• Problem to solve
Where the data below has the string "with", return the whole line.

• Exercise data

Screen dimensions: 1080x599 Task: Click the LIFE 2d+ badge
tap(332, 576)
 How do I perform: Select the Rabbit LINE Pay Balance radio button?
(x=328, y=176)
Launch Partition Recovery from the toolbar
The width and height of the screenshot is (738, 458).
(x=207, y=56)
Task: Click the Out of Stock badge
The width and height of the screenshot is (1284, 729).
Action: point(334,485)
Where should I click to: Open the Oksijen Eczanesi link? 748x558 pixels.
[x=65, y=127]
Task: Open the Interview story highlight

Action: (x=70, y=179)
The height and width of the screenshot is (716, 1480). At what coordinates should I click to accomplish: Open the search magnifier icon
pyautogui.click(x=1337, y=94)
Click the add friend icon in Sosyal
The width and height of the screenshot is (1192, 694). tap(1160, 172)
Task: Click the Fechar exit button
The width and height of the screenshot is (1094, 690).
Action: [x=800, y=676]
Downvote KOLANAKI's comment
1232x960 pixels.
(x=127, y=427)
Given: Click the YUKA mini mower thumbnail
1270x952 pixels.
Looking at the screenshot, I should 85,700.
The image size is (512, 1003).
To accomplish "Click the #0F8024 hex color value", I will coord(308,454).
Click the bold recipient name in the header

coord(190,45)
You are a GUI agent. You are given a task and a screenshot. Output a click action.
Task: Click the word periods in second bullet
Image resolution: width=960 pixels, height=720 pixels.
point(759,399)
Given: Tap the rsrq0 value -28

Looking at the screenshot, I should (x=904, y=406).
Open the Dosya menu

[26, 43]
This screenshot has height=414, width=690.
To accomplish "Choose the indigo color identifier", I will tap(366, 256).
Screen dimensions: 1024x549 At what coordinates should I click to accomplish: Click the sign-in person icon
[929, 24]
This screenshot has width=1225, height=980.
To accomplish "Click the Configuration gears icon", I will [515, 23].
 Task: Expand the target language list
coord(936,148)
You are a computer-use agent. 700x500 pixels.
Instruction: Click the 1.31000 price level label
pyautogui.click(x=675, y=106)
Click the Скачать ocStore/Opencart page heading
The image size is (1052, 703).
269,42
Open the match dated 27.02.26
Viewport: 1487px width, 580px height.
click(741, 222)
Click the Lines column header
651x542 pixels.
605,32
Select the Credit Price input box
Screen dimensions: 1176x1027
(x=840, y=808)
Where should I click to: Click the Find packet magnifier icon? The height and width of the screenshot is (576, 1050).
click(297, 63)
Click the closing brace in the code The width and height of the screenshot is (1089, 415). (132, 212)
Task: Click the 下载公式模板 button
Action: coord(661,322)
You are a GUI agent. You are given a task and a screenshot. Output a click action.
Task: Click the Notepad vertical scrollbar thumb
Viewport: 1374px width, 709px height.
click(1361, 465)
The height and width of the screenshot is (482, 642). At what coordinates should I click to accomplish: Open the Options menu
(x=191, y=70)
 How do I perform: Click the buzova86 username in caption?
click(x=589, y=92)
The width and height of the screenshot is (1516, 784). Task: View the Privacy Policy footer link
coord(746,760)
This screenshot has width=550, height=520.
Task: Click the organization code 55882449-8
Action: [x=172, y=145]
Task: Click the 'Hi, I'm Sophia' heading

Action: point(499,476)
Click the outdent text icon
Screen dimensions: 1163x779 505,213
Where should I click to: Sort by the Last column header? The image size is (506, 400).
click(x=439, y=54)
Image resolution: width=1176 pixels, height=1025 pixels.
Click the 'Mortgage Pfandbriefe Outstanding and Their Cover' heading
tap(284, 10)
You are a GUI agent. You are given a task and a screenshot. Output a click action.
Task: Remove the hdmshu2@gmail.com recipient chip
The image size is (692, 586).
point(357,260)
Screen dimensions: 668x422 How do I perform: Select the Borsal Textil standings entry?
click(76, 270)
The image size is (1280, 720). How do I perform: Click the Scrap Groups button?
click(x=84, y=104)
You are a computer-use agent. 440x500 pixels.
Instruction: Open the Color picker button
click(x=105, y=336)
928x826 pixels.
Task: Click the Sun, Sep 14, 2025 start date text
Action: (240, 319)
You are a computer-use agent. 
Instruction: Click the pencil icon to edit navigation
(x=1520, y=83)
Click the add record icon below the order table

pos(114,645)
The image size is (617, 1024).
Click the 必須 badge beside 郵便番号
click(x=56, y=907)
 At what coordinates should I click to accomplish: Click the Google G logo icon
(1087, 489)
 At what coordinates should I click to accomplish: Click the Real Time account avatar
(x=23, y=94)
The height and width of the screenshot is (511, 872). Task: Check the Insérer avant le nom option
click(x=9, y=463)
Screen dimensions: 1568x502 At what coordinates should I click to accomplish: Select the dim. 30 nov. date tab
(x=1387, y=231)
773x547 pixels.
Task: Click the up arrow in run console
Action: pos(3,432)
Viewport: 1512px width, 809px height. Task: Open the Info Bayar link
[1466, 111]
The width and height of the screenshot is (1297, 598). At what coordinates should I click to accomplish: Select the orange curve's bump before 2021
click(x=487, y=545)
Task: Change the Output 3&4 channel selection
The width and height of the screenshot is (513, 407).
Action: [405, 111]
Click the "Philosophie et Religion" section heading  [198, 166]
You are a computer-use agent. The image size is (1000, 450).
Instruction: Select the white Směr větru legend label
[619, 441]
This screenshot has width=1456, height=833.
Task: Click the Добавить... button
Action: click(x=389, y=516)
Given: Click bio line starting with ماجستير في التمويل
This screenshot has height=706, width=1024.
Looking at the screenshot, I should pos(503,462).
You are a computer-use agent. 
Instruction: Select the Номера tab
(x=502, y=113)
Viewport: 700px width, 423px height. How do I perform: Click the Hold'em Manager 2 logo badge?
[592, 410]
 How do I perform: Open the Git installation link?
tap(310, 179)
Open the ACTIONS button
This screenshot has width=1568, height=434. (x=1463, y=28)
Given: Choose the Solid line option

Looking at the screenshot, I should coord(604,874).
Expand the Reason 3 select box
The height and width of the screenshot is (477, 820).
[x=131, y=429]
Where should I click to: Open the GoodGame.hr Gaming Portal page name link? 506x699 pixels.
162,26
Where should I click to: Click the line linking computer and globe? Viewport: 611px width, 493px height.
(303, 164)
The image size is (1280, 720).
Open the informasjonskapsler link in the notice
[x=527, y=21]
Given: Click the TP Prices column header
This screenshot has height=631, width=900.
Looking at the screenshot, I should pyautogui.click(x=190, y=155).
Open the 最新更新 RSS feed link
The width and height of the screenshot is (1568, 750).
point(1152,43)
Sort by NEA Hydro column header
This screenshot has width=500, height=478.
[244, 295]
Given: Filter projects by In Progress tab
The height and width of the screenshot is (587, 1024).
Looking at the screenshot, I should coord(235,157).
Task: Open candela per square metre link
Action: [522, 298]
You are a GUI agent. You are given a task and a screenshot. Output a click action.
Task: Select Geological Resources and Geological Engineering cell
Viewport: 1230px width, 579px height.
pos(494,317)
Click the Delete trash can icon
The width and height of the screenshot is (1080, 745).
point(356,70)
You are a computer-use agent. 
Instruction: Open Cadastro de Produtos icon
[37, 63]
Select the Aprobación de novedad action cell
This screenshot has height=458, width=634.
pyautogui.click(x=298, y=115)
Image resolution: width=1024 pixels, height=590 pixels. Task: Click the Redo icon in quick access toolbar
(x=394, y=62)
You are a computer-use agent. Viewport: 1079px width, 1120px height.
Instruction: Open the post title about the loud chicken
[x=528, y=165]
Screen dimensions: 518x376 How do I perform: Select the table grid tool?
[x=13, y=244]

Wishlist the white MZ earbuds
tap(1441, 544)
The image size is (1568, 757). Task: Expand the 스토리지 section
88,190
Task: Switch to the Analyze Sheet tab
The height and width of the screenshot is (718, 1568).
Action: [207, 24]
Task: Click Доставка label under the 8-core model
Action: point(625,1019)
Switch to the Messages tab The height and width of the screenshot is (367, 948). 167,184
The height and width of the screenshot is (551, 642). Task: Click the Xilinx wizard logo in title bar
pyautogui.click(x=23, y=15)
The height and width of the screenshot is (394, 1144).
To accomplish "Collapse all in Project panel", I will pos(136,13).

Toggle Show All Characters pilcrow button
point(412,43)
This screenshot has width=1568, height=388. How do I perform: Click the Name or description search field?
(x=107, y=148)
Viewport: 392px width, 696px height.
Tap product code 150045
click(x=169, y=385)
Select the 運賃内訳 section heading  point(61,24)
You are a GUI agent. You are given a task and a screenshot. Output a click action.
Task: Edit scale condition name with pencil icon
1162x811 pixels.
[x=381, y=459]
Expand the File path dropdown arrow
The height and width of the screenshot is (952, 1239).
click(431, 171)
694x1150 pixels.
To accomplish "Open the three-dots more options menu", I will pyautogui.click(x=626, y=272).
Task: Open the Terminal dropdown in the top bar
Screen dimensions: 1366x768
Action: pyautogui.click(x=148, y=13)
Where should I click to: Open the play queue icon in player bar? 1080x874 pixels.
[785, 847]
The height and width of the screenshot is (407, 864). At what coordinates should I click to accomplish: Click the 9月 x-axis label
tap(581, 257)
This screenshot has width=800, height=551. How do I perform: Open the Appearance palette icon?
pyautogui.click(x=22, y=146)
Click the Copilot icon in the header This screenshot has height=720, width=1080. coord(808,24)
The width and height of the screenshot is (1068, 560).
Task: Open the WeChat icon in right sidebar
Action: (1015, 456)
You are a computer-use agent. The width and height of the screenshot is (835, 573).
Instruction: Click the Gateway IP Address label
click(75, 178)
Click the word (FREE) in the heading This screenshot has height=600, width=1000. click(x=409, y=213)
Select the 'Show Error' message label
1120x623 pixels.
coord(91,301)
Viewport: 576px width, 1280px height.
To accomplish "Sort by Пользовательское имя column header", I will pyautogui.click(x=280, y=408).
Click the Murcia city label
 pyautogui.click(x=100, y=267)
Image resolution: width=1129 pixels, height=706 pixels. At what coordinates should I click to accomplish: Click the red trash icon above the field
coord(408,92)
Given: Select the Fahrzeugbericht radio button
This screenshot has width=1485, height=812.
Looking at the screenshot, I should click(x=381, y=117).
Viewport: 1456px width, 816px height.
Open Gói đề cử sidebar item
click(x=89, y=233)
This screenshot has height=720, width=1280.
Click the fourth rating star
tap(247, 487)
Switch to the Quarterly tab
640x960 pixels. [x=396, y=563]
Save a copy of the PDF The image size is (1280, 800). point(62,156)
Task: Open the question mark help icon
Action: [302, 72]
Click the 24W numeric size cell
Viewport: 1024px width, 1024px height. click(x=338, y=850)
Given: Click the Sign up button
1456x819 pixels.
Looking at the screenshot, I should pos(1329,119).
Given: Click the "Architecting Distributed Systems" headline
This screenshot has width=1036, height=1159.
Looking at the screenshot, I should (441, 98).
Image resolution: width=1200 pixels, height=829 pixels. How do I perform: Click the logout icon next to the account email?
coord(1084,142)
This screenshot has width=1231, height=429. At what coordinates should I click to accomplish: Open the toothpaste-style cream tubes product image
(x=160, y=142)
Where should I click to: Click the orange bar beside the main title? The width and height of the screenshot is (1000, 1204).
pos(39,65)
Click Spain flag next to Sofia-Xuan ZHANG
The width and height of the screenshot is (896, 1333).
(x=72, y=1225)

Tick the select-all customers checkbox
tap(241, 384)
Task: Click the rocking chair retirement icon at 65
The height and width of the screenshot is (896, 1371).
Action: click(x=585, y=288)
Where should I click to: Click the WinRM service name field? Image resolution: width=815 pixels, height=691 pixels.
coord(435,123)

• Solution to the exercise
Given: Click bio line starting with ماجستير في التمويل
Task: Edit scale condition name with pencil icon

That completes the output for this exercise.